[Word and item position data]
———

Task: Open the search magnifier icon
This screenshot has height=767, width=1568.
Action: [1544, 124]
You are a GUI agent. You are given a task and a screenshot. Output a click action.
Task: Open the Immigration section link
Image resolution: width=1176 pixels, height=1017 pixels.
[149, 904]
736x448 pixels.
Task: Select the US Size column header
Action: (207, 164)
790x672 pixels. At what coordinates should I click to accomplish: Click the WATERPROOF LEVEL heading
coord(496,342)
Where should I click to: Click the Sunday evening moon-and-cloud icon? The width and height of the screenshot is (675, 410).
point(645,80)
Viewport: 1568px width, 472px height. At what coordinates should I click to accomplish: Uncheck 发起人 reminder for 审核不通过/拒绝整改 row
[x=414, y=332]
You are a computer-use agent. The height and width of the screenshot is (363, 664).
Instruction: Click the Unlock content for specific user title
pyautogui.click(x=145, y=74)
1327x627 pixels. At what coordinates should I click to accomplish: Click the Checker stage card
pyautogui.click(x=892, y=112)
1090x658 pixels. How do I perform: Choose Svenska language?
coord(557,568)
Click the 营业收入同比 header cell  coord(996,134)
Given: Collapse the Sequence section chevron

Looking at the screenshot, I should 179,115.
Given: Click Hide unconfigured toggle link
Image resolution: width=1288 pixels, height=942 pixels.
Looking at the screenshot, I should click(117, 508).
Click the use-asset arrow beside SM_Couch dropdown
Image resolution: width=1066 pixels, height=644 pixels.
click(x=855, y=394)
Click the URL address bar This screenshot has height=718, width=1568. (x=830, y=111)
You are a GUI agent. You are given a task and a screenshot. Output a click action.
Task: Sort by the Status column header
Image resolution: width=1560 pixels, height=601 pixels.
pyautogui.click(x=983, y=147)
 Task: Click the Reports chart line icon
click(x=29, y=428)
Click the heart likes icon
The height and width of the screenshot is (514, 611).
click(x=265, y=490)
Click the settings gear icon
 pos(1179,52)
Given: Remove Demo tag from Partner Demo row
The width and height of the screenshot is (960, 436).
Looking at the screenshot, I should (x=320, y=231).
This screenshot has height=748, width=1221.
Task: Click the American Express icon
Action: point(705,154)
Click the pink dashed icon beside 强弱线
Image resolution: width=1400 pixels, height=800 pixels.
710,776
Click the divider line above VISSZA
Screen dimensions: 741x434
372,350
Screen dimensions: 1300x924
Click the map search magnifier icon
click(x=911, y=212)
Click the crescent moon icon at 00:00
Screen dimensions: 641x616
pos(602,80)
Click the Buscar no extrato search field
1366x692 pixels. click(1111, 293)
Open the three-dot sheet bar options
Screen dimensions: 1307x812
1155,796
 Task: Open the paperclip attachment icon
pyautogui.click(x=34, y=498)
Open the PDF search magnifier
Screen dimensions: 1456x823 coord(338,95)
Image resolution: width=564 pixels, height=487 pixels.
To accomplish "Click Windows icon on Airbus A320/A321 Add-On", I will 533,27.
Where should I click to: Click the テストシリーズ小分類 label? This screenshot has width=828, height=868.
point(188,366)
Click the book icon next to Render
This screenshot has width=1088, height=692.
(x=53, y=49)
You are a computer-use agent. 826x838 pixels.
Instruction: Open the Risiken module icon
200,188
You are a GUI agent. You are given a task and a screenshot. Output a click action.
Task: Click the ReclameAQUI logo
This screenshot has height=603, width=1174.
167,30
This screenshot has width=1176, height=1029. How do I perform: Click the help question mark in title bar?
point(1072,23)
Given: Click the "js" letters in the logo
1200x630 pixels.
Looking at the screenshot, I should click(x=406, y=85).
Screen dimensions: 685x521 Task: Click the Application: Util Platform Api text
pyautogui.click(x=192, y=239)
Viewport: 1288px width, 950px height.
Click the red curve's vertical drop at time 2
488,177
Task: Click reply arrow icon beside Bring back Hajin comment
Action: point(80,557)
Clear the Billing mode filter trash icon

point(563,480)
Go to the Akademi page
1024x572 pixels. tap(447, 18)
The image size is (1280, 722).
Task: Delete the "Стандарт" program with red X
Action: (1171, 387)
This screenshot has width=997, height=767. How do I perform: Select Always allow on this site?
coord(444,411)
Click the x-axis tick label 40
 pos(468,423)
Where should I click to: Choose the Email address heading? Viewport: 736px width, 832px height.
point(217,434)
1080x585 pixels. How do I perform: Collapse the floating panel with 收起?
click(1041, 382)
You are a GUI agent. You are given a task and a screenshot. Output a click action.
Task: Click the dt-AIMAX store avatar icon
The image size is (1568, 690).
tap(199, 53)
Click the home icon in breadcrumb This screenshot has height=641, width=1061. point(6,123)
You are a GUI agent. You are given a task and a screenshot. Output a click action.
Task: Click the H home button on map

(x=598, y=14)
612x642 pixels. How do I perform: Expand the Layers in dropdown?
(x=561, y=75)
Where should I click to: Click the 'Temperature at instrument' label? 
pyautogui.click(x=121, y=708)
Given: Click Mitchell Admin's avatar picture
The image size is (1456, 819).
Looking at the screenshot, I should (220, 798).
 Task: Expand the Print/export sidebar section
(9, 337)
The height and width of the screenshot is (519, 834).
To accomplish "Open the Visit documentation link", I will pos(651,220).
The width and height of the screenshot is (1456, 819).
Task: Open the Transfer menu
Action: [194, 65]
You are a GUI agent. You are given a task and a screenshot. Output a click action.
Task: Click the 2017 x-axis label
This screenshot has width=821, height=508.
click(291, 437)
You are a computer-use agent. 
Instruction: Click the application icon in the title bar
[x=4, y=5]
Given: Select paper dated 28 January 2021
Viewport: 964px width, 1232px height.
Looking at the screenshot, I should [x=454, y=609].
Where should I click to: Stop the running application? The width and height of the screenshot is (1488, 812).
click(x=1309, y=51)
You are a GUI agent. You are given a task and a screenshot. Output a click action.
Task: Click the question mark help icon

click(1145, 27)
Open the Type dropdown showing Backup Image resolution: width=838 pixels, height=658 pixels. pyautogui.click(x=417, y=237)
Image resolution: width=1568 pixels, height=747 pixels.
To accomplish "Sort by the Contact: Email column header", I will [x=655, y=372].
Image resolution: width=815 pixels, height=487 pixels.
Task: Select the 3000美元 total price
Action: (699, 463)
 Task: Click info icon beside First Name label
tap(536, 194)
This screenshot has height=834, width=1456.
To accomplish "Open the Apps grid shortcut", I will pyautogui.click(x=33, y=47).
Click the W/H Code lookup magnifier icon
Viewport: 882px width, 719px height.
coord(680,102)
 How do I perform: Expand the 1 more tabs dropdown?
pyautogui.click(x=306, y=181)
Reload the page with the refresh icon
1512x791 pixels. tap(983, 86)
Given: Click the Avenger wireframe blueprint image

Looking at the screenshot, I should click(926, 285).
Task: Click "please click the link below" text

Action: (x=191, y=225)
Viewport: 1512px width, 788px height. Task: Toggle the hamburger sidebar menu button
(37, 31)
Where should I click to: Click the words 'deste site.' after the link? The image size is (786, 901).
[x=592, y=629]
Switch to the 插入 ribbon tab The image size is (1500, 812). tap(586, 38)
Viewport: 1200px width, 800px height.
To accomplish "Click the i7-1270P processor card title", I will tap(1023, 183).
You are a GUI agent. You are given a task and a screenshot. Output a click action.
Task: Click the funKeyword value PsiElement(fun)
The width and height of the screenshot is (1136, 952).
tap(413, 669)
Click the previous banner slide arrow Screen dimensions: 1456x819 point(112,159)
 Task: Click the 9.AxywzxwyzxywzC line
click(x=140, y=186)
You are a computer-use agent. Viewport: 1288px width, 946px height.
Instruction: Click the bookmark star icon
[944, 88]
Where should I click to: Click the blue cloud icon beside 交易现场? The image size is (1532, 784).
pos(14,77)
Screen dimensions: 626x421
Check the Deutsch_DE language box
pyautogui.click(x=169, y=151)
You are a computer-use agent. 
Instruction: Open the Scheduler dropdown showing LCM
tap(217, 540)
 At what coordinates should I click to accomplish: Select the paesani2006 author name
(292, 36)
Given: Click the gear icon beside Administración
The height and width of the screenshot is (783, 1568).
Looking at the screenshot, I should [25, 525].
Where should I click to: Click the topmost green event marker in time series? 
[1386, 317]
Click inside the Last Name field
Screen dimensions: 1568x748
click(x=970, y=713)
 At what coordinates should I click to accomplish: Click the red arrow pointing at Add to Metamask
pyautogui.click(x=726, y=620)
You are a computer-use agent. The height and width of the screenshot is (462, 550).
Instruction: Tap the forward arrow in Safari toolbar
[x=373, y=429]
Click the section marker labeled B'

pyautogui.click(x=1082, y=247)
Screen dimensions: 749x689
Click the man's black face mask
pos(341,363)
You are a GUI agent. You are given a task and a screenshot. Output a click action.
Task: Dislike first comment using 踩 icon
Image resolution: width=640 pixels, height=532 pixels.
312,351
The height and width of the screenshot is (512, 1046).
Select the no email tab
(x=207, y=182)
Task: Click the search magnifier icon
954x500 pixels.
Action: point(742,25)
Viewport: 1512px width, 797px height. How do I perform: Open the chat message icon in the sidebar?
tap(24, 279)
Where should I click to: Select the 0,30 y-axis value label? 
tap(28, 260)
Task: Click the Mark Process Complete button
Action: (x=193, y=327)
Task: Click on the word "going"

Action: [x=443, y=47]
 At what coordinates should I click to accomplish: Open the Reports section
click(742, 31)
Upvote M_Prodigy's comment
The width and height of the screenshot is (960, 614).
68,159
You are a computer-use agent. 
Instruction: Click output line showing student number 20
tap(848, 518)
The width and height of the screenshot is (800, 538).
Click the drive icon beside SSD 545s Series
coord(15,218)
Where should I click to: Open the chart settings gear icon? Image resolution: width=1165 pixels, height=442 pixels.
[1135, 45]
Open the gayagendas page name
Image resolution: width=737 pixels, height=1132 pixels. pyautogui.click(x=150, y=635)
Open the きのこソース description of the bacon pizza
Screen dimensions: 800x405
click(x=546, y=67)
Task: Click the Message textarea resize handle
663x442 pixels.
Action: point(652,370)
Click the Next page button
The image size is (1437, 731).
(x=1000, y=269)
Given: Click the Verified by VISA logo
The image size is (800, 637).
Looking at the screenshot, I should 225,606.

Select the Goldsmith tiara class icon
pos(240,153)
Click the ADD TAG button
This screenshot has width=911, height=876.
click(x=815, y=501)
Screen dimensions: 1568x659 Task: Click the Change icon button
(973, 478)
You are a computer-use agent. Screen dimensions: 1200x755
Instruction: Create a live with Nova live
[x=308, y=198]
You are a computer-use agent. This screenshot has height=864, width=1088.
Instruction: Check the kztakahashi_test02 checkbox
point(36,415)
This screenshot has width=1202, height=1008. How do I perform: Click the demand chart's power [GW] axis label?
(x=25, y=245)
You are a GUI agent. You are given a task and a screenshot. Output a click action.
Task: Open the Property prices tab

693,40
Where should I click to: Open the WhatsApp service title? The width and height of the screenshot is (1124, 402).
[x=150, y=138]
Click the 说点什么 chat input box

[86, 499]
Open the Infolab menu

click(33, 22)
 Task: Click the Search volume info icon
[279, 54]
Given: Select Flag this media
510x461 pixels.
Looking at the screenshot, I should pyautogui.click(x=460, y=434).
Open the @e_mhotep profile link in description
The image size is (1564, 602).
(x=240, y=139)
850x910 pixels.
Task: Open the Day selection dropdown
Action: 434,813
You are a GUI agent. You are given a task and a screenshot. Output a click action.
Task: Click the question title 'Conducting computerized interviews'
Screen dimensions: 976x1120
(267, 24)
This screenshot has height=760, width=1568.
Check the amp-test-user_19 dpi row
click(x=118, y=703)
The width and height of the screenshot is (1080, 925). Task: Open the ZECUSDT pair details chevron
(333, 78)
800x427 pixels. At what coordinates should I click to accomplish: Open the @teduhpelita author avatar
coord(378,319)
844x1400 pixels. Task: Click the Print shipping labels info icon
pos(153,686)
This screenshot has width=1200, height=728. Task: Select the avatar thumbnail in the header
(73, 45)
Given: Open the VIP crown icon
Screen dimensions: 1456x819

———

* Problem details *
Reproduce the lines of the records without any changes, starting from the first line and continuing through the line that contains "[x=414, y=332]". Include that final line and nothing after it.

* Solution to this problem *
Task: Open the search magnifier icon
This screenshot has height=767, width=1568.
Action: [1544, 124]
You are a GUI agent. You are given a task and a screenshot. Output a click action.
Task: Open the Immigration section link
Image resolution: width=1176 pixels, height=1017 pixels.
[149, 904]
736x448 pixels.
Task: Select the US Size column header
Action: (207, 164)
790x672 pixels. At what coordinates should I click to accomplish: Click the WATERPROOF LEVEL heading
coord(496,342)
Where should I click to: Click the Sunday evening moon-and-cloud icon? The width and height of the screenshot is (675, 410).
point(645,80)
Viewport: 1568px width, 472px height. At what coordinates should I click to accomplish: Uncheck 发起人 reminder for 审核不通过/拒绝整改 row
[x=414, y=332]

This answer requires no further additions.